━━ RECORDS TO USE ━━

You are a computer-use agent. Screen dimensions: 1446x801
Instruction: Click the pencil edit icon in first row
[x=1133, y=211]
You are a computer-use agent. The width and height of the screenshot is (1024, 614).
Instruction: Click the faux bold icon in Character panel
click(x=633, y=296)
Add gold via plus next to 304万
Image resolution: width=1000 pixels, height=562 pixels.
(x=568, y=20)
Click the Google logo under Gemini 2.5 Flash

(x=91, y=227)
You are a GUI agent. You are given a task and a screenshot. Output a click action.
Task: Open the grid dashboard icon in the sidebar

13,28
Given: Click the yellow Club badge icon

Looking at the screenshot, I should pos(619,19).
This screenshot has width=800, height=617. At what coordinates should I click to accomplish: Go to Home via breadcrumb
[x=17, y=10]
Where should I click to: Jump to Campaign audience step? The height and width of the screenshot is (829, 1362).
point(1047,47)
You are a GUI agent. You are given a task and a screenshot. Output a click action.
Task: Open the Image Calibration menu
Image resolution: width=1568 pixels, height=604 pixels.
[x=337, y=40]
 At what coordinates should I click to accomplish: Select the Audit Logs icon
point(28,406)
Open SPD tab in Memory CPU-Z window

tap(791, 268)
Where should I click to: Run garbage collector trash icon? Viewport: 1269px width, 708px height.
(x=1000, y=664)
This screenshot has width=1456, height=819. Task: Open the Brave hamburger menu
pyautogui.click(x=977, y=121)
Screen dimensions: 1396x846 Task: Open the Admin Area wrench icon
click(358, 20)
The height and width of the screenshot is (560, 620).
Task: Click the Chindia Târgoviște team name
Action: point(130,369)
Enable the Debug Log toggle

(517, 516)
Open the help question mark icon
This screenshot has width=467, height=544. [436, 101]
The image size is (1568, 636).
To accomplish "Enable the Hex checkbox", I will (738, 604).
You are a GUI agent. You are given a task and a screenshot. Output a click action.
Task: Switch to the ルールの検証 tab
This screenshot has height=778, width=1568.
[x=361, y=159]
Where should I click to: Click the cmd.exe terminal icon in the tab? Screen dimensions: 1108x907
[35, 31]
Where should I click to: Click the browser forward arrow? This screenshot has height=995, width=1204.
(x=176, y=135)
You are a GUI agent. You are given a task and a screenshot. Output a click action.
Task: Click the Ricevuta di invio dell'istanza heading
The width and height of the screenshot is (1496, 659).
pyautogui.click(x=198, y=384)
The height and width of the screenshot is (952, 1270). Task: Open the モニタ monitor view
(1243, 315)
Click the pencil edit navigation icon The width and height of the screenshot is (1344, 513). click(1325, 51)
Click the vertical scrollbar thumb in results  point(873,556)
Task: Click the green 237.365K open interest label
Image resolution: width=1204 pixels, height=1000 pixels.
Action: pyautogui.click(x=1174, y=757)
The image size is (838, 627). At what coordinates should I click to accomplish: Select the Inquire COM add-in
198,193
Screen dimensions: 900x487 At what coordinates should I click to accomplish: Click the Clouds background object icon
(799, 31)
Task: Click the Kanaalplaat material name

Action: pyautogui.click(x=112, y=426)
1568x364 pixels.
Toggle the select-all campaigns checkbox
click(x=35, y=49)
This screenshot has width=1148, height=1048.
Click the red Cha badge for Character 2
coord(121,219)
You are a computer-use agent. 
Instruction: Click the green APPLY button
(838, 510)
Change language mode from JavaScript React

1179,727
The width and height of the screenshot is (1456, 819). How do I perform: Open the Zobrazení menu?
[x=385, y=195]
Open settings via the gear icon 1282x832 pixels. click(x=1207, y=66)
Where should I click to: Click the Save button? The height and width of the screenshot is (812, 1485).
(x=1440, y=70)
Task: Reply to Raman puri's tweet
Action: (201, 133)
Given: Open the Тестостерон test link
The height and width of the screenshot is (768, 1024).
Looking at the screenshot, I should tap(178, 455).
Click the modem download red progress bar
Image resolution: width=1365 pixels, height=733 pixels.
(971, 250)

━━━

• TASK TO COMPLETE: Reproduce the rows verbatim from the beginning through the line that contains "[x=17, y=10]", including that line.

• WRITTEN RESPONSE:
You are a computer-use agent. Screen dimensions: 1446x801
Instruction: Click the pencil edit icon in first row
[x=1133, y=211]
You are a computer-use agent. The width and height of the screenshot is (1024, 614).
Instruction: Click the faux bold icon in Character panel
click(x=633, y=296)
Add gold via plus next to 304万
Image resolution: width=1000 pixels, height=562 pixels.
(x=568, y=20)
Click the Google logo under Gemini 2.5 Flash

(x=91, y=227)
You are a GUI agent. You are given a task and a screenshot. Output a click action.
Task: Open the grid dashboard icon in the sidebar

13,28
Given: Click the yellow Club badge icon

Looking at the screenshot, I should pos(619,19).
This screenshot has width=800, height=617. At what coordinates should I click to accomplish: Go to Home via breadcrumb
[x=17, y=10]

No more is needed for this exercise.